- Reading passage

The economy we’re committed to restoring
Friday, 14 August 2020
The swearing-in ceremony for Sri Lanka’s new Cabinet took place at the historic Magul Maduwa, at the Sri Dalada Maligawa premises under the patronage of President Gotabaya Rajapaksa and Prime Minister Mahinda Rajapaksa.
President Gotabaya Rajapaksa through an Extraordinary Gazette on Tuesday announced the Ministry structure consisting of 28 ministries and 40 State ministries. This includes key ministries and subjects that come under the purview of the President and the Prime Minister.
The good news for the new Cabinet is that global recovery has already begun. The key risk to the global recovery, however, is the fact that the coronavirus has not been brought fully under control in the UK, US, and across several other economies. Compared to rest of Asia, the situation is now bad in India, where new cases have increased significantly. This compares with less than 2,200 new daily additions on average in the rest of the region.
The situation in Victoria, India and the US, along with outbreaks in several parts of the world, raises the risk of a rise in infections as economies open up further, which might trigger renewed global restrictions that could impact global growth.
Sri Lanka has done well on many counts. The President during the COVID-19 crisis was fully focused on designing fiscal and monetary policies able to support the direct provision of resources to support workers, SMEs and households. He wanted to put forward a single proposal to rebuild the economy.
Many governments have launched stimulus packages to cushion the outbreak’s economic hit to businesses and households. Whatever the stimulus, it must aim to sustain household income, business activity, and the macroeconomic fundamentals to allow for a quick and sustainable recovery.
While these measures imply substantial costs to public finances, the cost of inaction – a long-term destruction of productive capacity – would be even higher. Central banks globally have injected sizeable sums to support the economy, both through quantitative easing. The multiple effects of COVID-19 on commodities, trade and local economies will have a big impact on GDP growth in the region, which is expected to turn negative in 2020.
The travel and leisure industries will take 12-18 months to recover. An economic essential now is to prevent a collapse of the financial system globally if the crisis prolongs, as businesses and individuals will get pushed to delay their loan payments.
Central banks round the world will need to take significant steps to stabilise the Treasury bond market and the market for short-term inter-bank loans. In part, this may involve providing Government guarantees for loans that stricken businesses have already taken out, or else issuing them new ones. Many smaller firms and economies may also need help.
Options for governments
The real challenge for most governments now is that while they do more and more to flatten the infection curve, they are steepening the recession curve. The public want the right health-related measures, to save lives and ensure vital aid necessary to guarantee the health services-related capacity to deal with the threats posed by COVID-19.

- Dataset content
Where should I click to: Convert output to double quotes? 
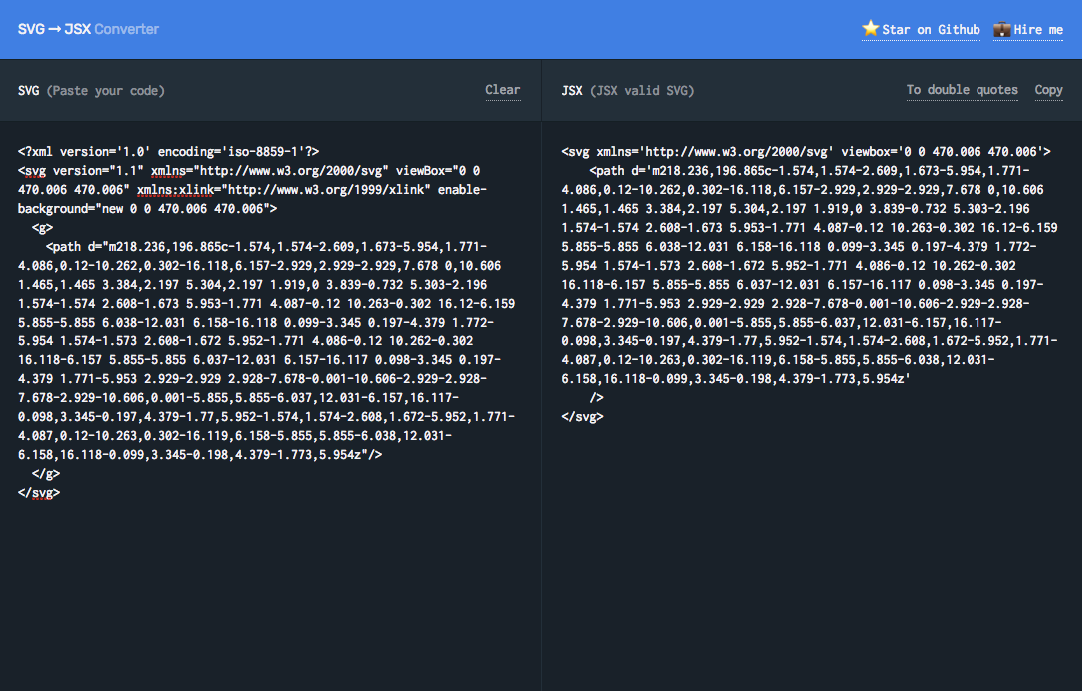coord(961,90)
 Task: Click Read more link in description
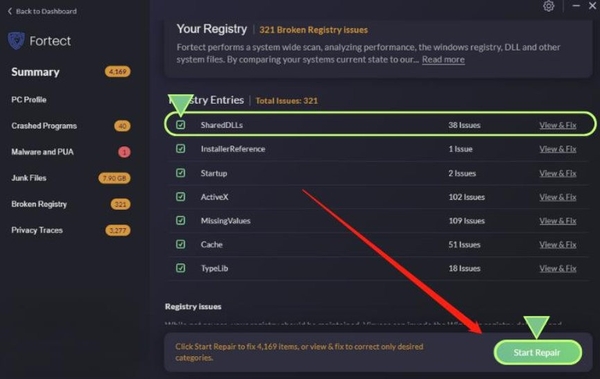pos(443,59)
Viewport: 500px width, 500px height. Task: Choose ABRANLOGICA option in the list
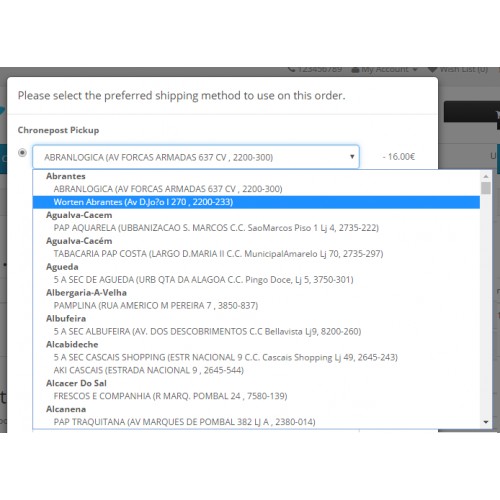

- Instructions to follow
From the article on restoring Sri Lanka's economy, write out word for word the stretch from "The good news" through "of the region.".

- Solution for this task
The good news for the new Cabinet is that global recovery has already begun. The key risk to the global recovery, however, is the fact that the coronavirus has not been brought fully under control in the UK, US, and across several other economies. Compared to rest of Asia, the situation is now bad in India, where new cases have increased significantly. This compares with less than 2,200 new daily additions on average in the rest of the region.